David Taim, fonctionnaire à Port Moresby, capitale de la Papouasie-Nouvelle-Guinée, commence toujours sa journée de la même manière. Il croque une noix verte non mûre, accompagnée d’une inflorescence de poivrier et d’un peu de poudre blanche à base de chaux éteinte. Puis, il mâche le mélange.
« Cela vous réveille, vous ouvre les yeux. Cela ranime vos sens », dit-il.
« Sans noix de bétel pendant mes heures de bureau, ma journée est finie. »
Peu connue en Occident, cette noix addictive, qui pousse sur le palmier d’arec, est considérée comme la quatrième substance psychoactive la plus utilisée dans le monde après la caféine, la nicotine et l’alcool.
La consommation mondiale de la noix de bétel
Selon des estimations incertaines, 600 millions de personnes, dont David Taim, mâchent régulièrement cette noix. Au cours des 20 dernières années, la production mondiale de noix de bétel a plus que doublé, un signe que cette habitude de mastication est non seulement répandue, mais devient de plus en plus populaire.
Les consommateurs se trouvent principalement sur le sous-continent indien, en Asie du Sud et en Mélanésie, où cette tradition millénaire est profondément enracinée. Les méthodes de consommation varient considérablement selon les régions. En Inde, premier producteur mondial, elle est vendue dans des paquets manufacturés contenant la noix, de la chaux éteinte, des arômes divers et souvent du tabac. En revanche, parmi le peuple chamorro des îles Mariannes, la noix est mâchée sans additifs, dure et mûre.
Quel que soit le mode de consommation, l’effet reste le même : une sensation douce d’euphorie et d’éveil, ce qui explique sa popularité.
L’addiction à la noix de bétel en Papouasie-Nouvelle-Guinée
David Taim ne cache pas son affection pour la noix de bétel. Il transporte sa ration quotidienne dans un sac plastique et arbore sur sa chemise claire des taches de salive rouge, résultant du besoin constant de cracher en mâchant le mélange. Comme beaucoup en Papouasie-Nouvelle-Guinée, il a commencé à mâcher des noix de bétel dès l’âge de trois ou quatre ans.

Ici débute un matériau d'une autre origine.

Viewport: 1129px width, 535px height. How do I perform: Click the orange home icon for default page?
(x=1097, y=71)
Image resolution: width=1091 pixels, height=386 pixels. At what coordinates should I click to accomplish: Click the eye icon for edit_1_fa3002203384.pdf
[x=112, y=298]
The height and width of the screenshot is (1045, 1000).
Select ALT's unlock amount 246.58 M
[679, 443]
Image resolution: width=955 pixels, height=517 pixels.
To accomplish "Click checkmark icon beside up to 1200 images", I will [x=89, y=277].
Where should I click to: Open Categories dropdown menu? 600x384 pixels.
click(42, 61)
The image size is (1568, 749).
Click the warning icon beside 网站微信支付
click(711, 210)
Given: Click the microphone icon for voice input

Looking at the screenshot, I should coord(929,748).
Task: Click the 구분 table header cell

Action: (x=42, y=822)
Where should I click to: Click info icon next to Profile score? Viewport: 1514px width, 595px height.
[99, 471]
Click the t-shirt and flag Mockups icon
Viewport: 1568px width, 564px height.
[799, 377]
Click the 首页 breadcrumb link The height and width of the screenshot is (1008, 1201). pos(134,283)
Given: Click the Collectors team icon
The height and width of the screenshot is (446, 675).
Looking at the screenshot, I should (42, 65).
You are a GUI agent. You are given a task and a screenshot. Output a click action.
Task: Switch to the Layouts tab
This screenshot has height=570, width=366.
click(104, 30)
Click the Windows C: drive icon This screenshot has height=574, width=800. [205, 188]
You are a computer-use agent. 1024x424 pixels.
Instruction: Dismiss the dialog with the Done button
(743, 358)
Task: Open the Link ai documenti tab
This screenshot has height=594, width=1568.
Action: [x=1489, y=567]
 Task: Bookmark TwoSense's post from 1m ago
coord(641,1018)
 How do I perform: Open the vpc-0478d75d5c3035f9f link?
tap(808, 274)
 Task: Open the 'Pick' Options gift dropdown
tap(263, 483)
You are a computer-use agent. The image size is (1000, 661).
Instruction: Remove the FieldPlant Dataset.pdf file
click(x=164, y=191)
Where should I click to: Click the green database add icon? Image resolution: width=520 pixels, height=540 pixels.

« Nous grandissons avec cette culture. Dès que nous mangeons de la nourriture solide, nous commençons aussi à mâcher. Cela fait partie de moi depuis toujours », raconte-t-il.
Cette dépendance peut représenter une dépense considérable, certains jours il achète jusqu’à 40 noix. Lors de ses déplacements professionnels dans des pays où cette pratique est rare, il cherche immédiatement des vendeurs de noix de bétel, même à des prix élevés, comme il l’a fait à Dubaï ou en Allemagne, où il a tenté de passer des noix en contrebande.
Liens entre la noix de bétel et le cancer
Cependant, les plaisirs de la mastication ont un coût. Dans les îles Mariannes du Nord, le chirurgien William Moss a été stupéfait par les cas de cancers oraux qu’il a observés dès son arrivée en 2018.
« Les patients présentent des cancers à un stade avancé, ils sont plus jeunes et les résultats sont catastrophiques. C’est totalement disproportionné », déclare-t-il.
Dès le début du XXe siècle, des médecins en Inde soupçonnaient un lien entre la noix de bétel et le cancer. Mais ce n’est qu’à partir des années 1990 que des études, notamment à Taïwan, où la noix est mâchée sans tabac, ont clairement établi ce lien. En 2004, l’Agence internationale de recherche sur le cancer (CIRC) a classé la noix de bétel comme cancérigène du groupe 1, soit la catégorie la plus dangereuse.
Depuis, des études ont confirmé cette connexion, notamment dans les pays où la consommation est répandue, comme en Papouasie-Nouvelle-Guinée, où le taux de cancers oraux par habitant est le plus élevé au monde.